* _What this task involves_: Exactly as written, set down each line of the data below except its pictures.

Records from a dataset
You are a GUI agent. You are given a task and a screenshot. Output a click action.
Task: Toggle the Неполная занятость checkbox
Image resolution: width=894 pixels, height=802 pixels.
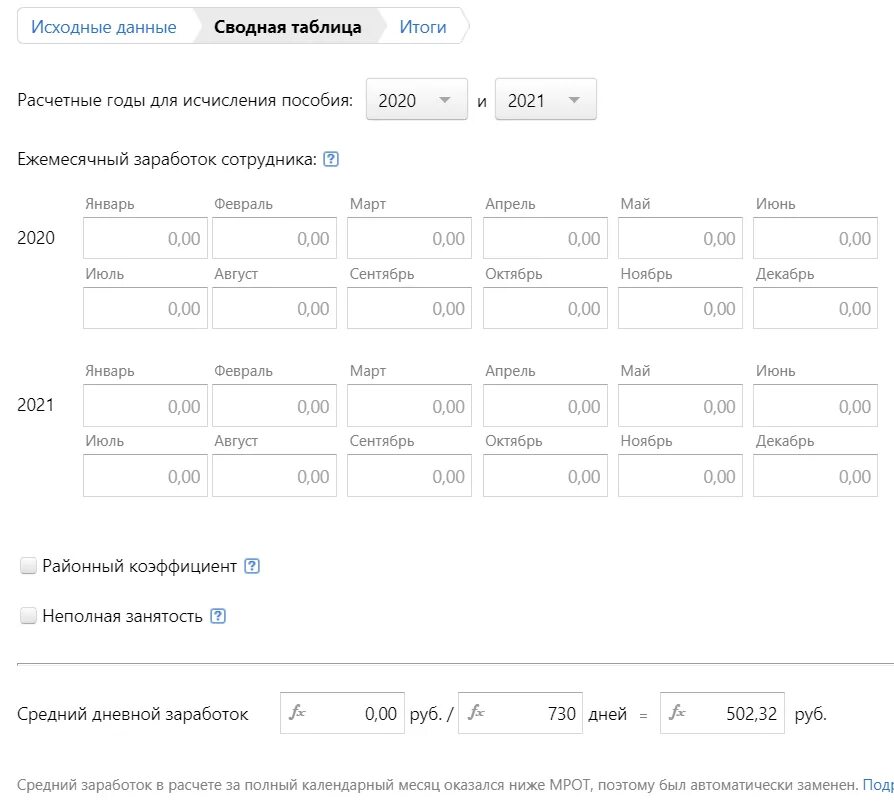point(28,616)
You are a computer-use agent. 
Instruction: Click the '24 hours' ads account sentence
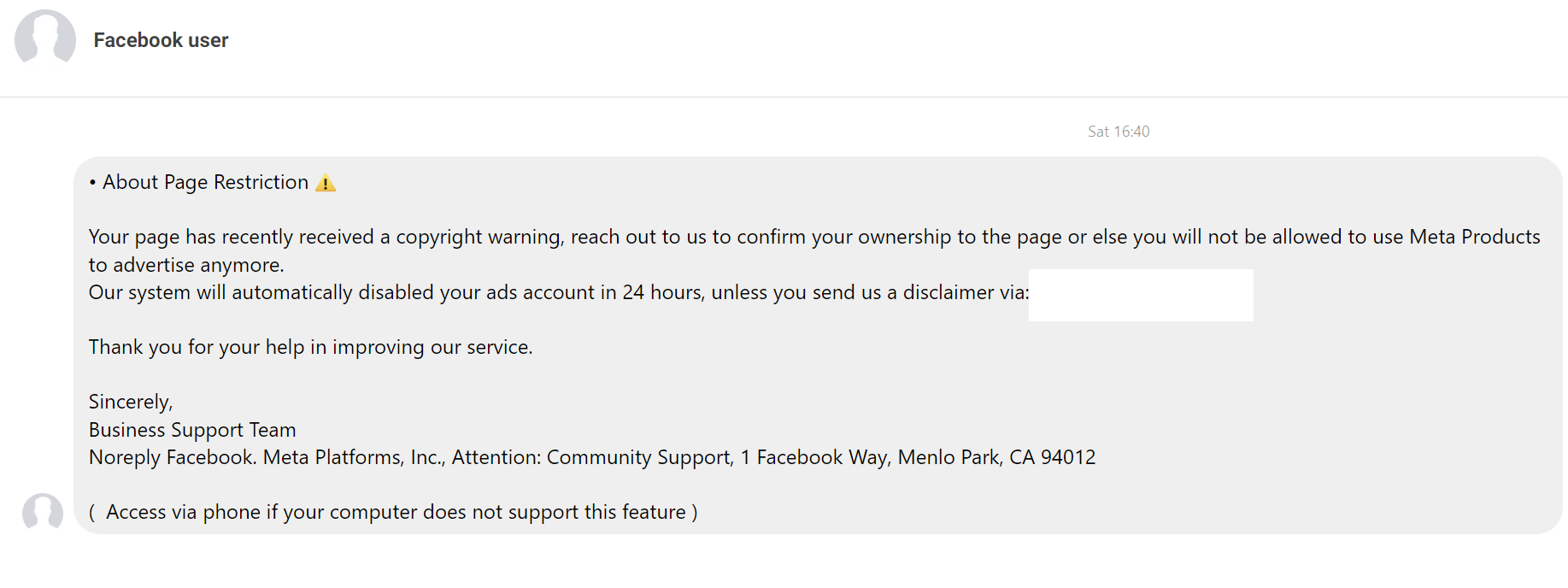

* _Answer for the task_:
You are a GUI agent. You are given a task and a screenshot. Output a click action.
Task: Toggle the Неполная занятость checkbox
Image resolution: width=894 pixels, height=802 pixels.
point(28,616)
You are a computer-use agent. 
Instruction: Click the '24 hours' ads account sentence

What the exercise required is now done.